Coopérer n’étant pas inné, les nouveaux entrants dans une équipe bénéficient de formations leur permettant de s’outiller à l’autogestion : animation de réunion, gestion de conflits, et en premier lieu une méthode d’interaction orientée solutions. Les conflits ne sont pas considérés comme une anormalité et tout un chacun acquiert des compétences pour que les conflits ne soient pas paralysants et destructeurs, mais plutôt considérés comme opportunités pour appréhender les multiples facettes de la réalité, la diversité des compétences et qualités de chacune et chacun, et décider ensemble dans le respect mutuel en minimisant les tensions interpersonnelles.

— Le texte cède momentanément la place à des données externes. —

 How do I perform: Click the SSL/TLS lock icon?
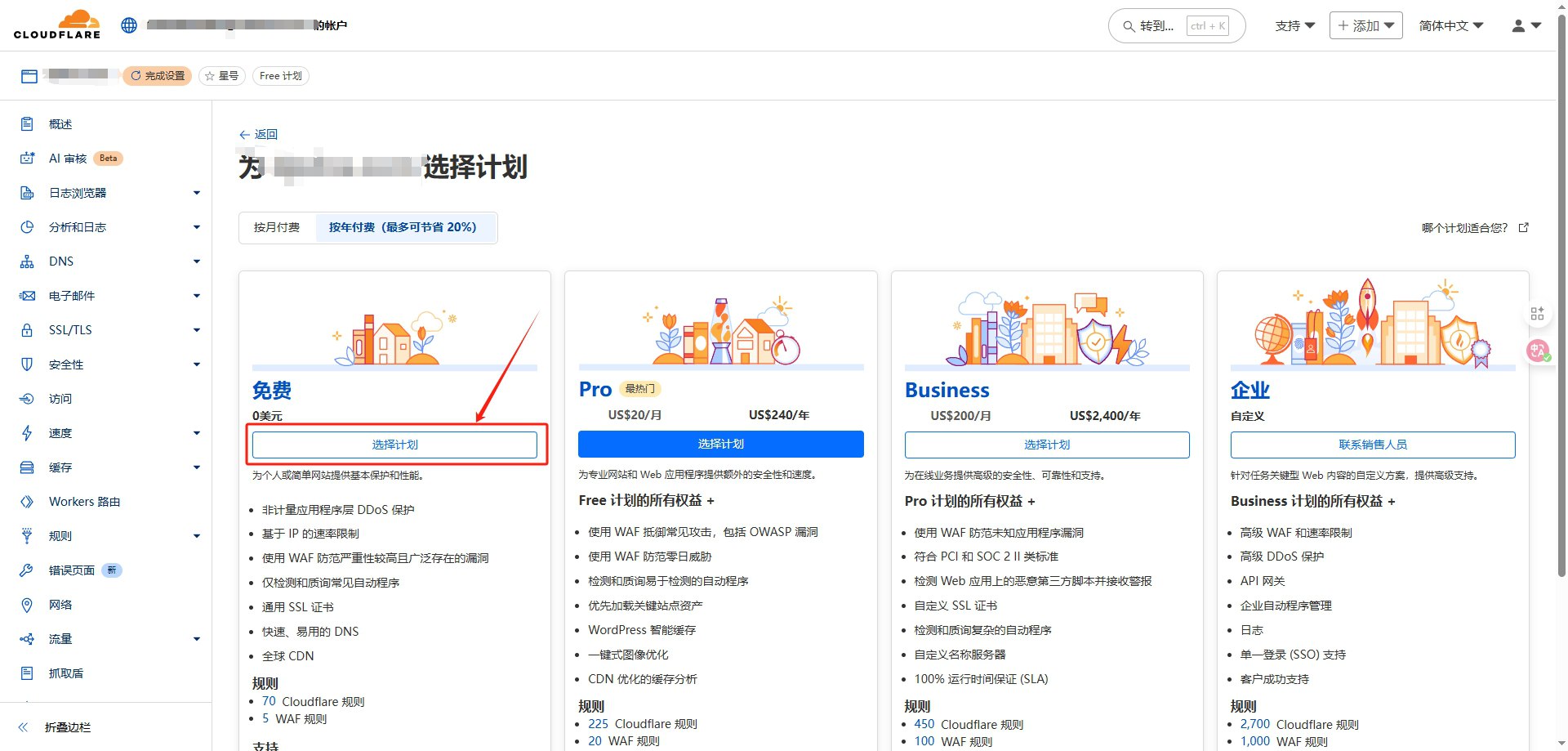coord(27,330)
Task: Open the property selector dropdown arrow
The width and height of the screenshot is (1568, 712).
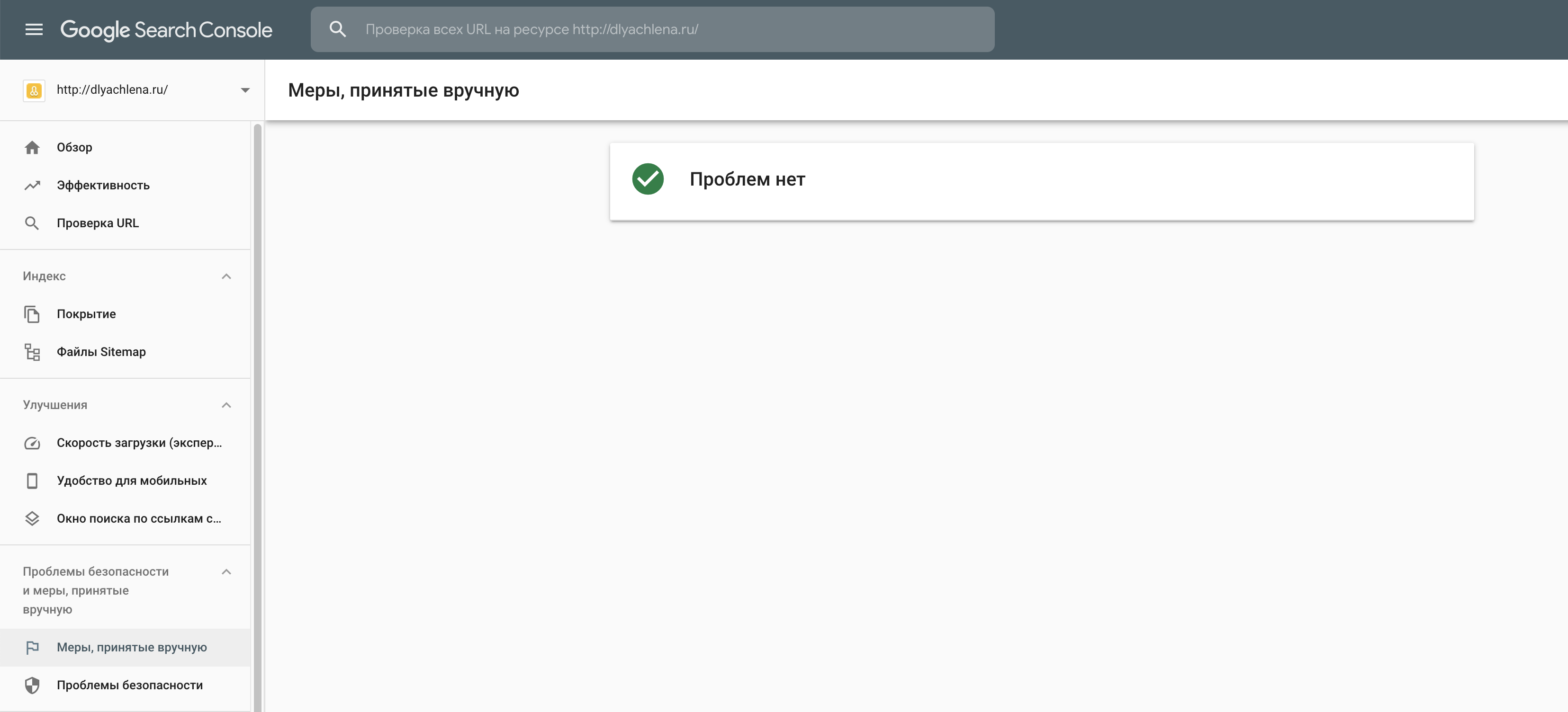Action: [x=245, y=90]
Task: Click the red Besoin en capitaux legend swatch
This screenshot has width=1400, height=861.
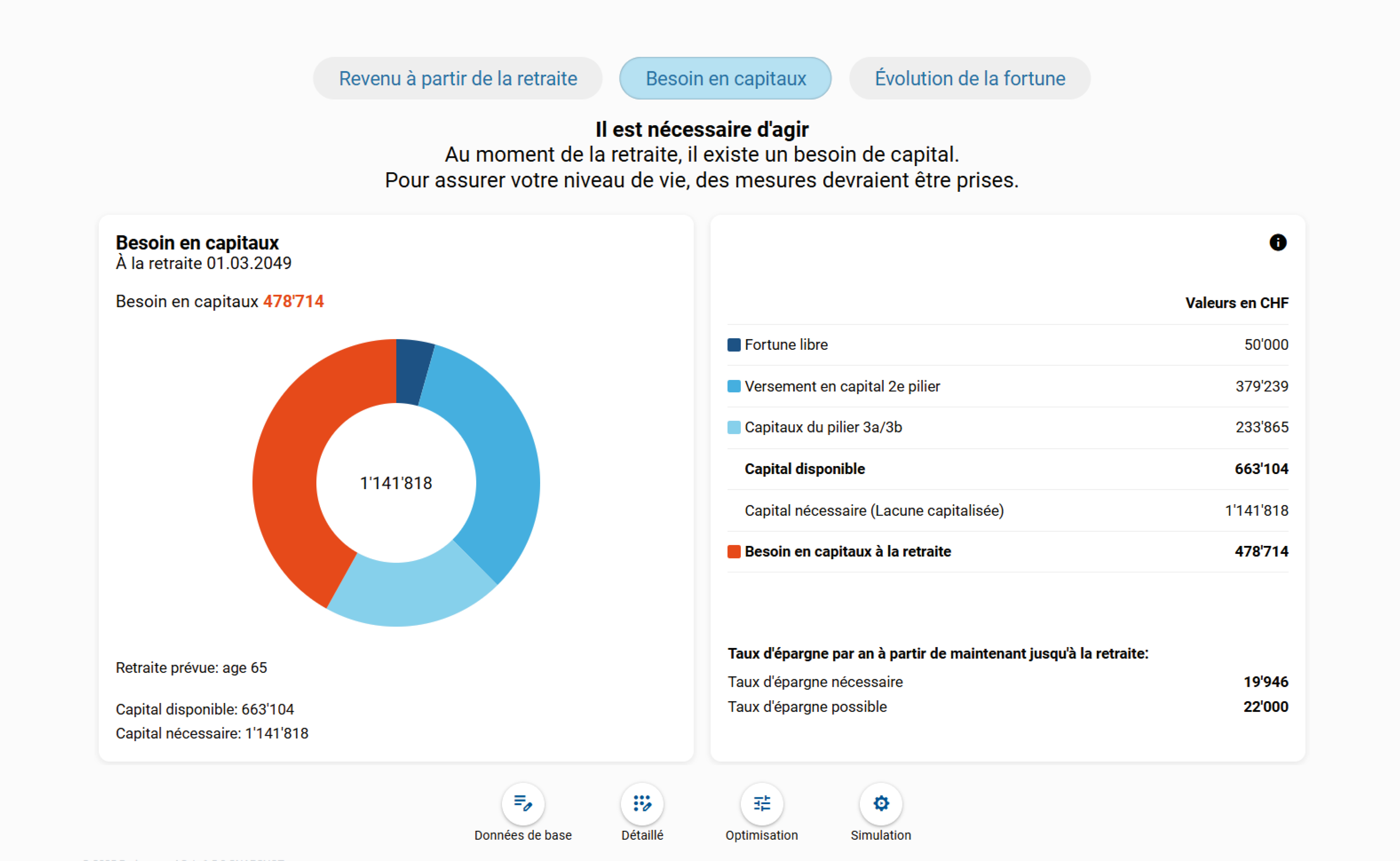Action: (x=734, y=552)
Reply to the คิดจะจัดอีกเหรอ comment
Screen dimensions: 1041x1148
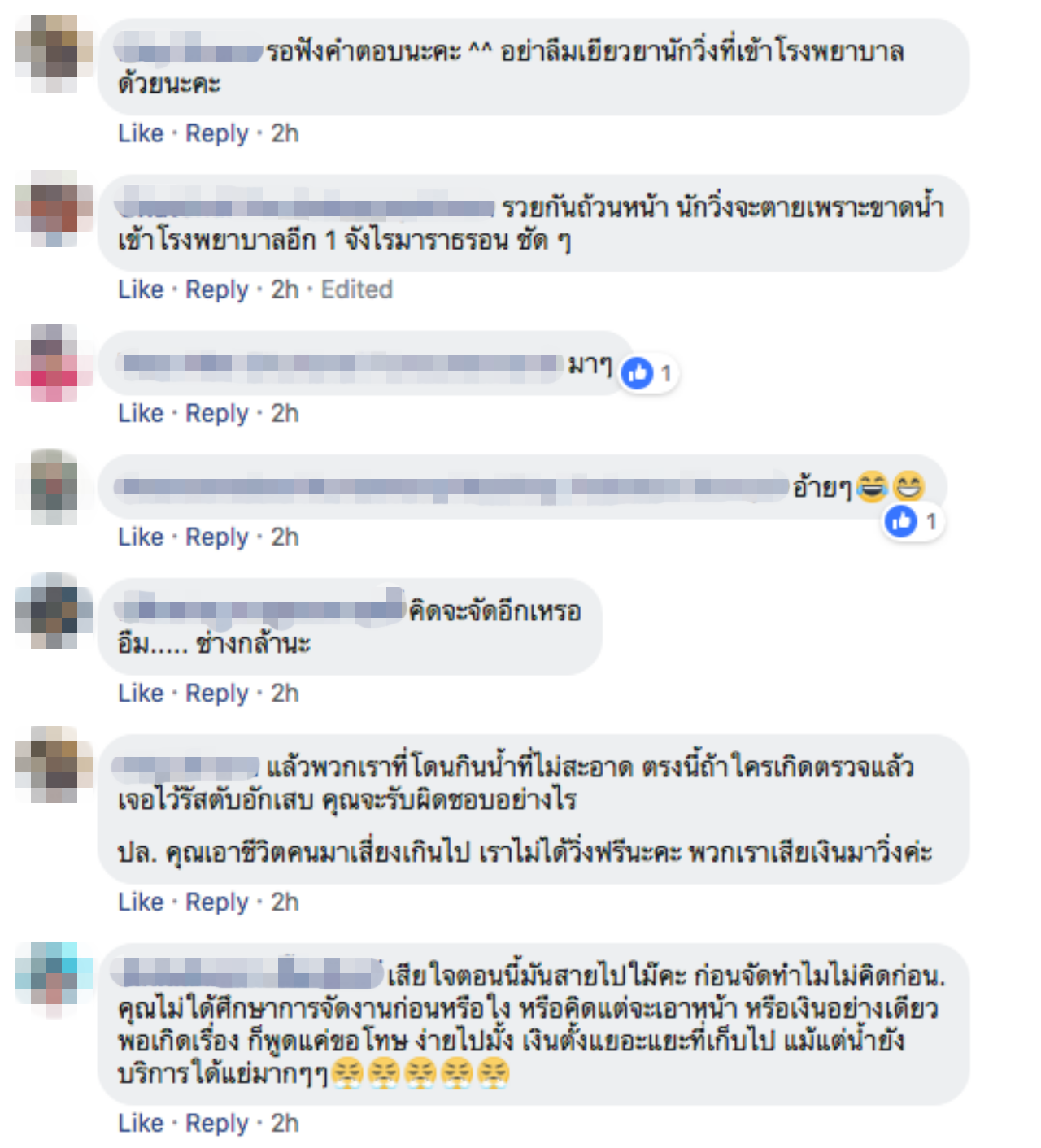[x=217, y=693]

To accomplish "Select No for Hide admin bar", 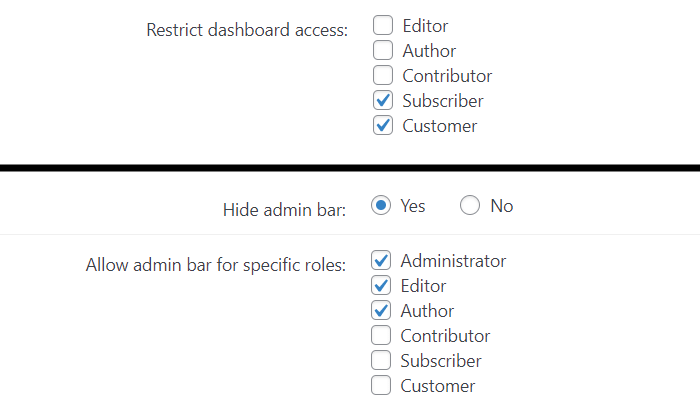I will point(470,206).
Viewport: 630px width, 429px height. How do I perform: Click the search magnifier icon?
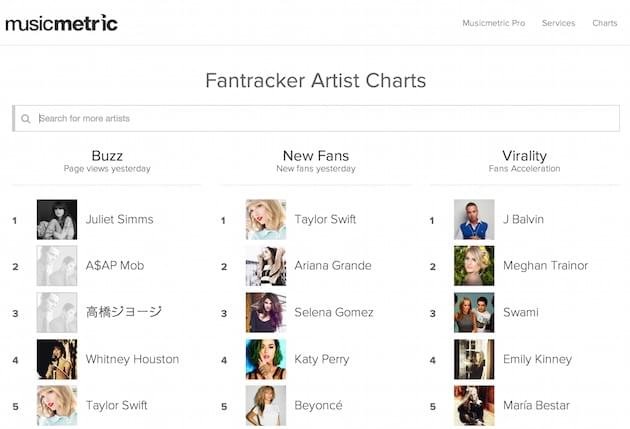(x=26, y=118)
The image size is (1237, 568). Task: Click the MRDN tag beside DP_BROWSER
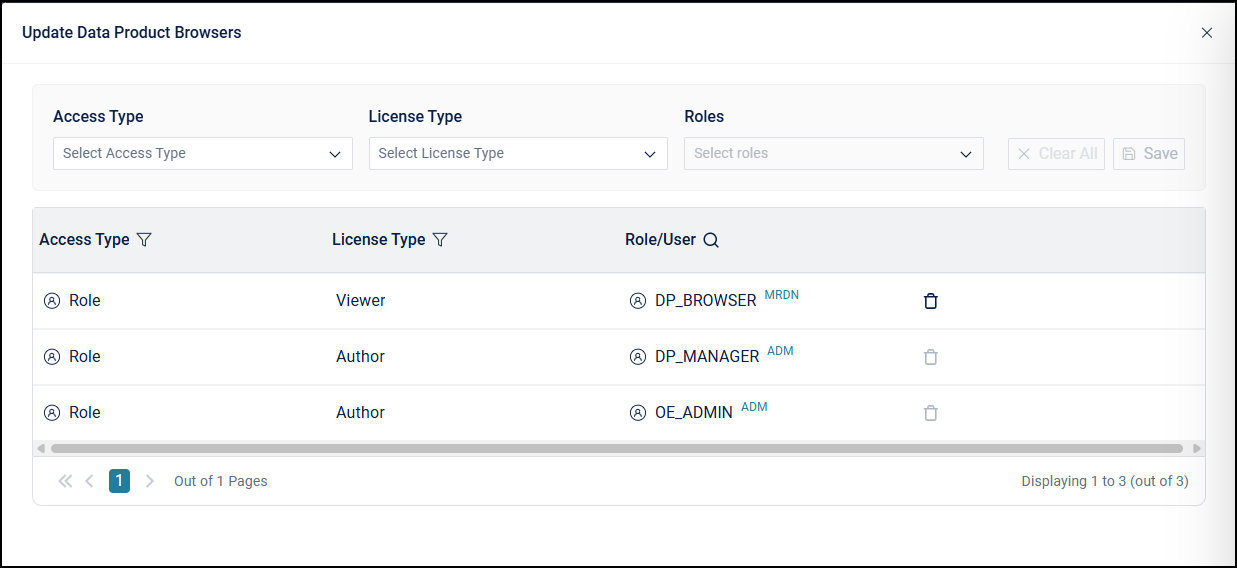click(x=781, y=295)
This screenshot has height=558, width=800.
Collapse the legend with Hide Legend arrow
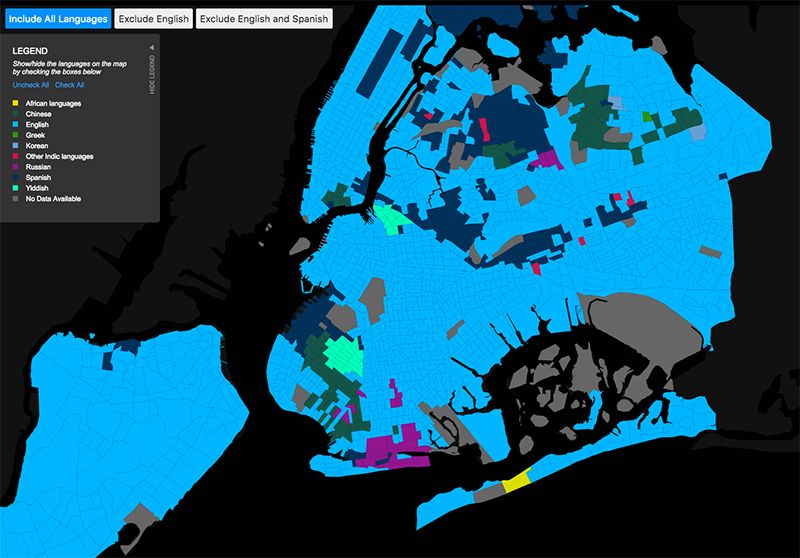click(152, 47)
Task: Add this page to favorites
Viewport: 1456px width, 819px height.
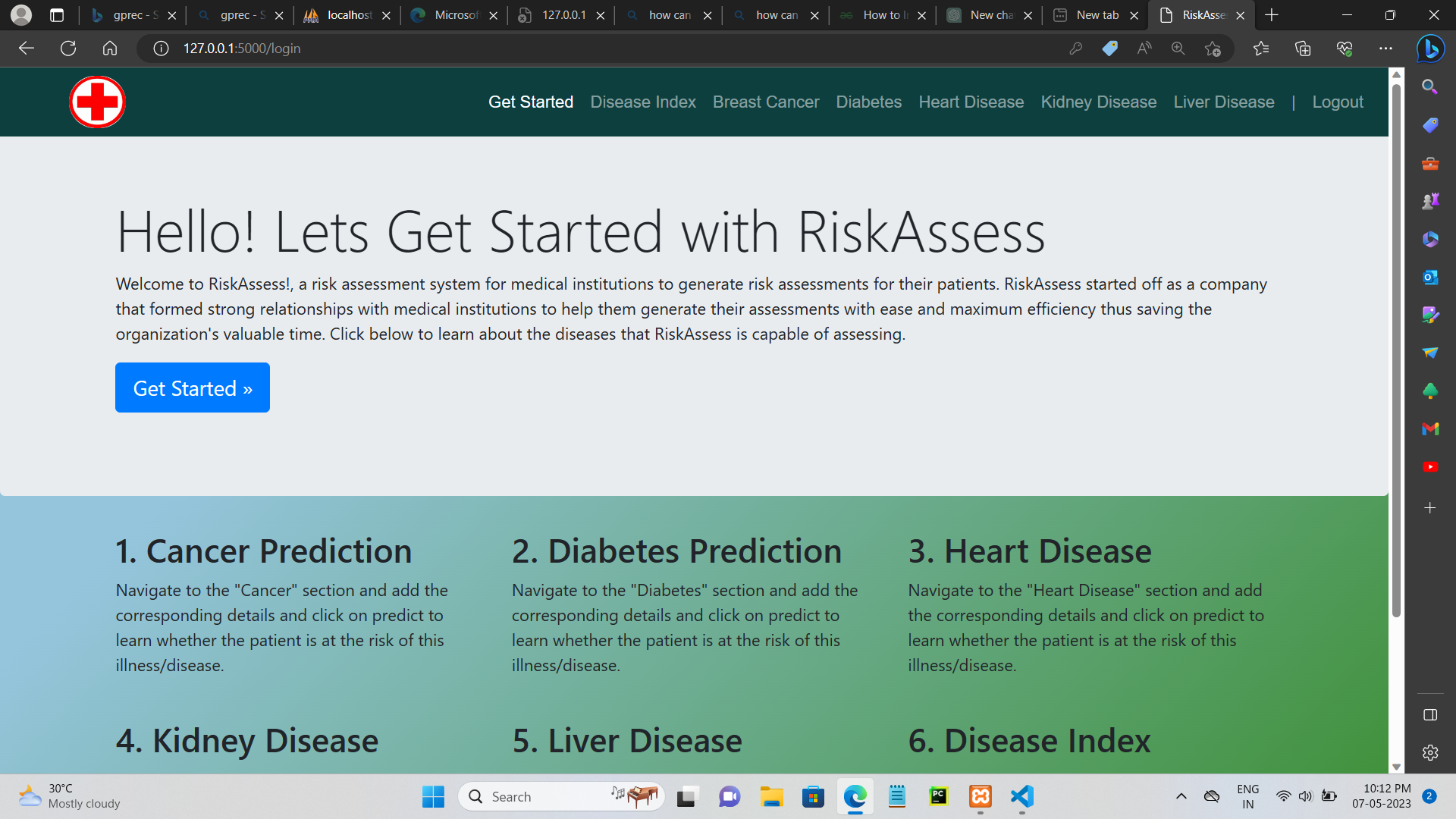Action: [1213, 48]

C’est devenu quoi le travail d’une infirmière ou d’un infirmier chez Buurtzorg ?

Avant de donner quelques idées fortes sur ce en quoi les infirmières et infirmiers ont gagné au change, évoquons le sujet central de la fierté :

  • fierté de produire un travail de qualité;
  • fierté de porter chacune et chacun une vision des soins à domicile plus humaine et à la fois plus efficace;
  • fierté de s’entendre dire par les patients, les familles, les voisins qu’ils apprécient cette nouvelle façon de concevoir et pratiquer les soins, rappelant sur certains points les bons côtés de ce qui pouvait se faire quelques années plus tôt;
  • fierté d’appartenir à une équipe connue, reconnue pour sa compétence et appréciée dans le quartier;
  • fierté d’appartenir à Buurtzorg.
Un quotidien transformé, libéré mais plus engageant

Leur quotidien a été sensiblement modifié :

  • c’est l’équipe elle-même qui planifie les actions et non un service centralisé qui distribue une feuille de route sur laquelle on n’a pas de prise;
  • chaque infirmière et infirmier a le temps de tisser une relation avec ses patients, donnant le temps de connaître leur vie et d’interagir avec leur réseau de proximité pour former un réseau soutenant et stimulant;
  • l’efficacité de ce nouveau modèle fait progresser plus vite les patients, ce qui est une source de satisfaction pour les soignants;
  • plus besoin d’une hiérarchie pour motiver (voire houspiller); chacune et chacun se sent responsable et motivé (dont une composante forte de motivation intrinsèque);
  • de l’attention réciproque : les collègues sont vigilants à ce que les autres membres de l’équipe ne se laissent pas entraîner dans du surengagement.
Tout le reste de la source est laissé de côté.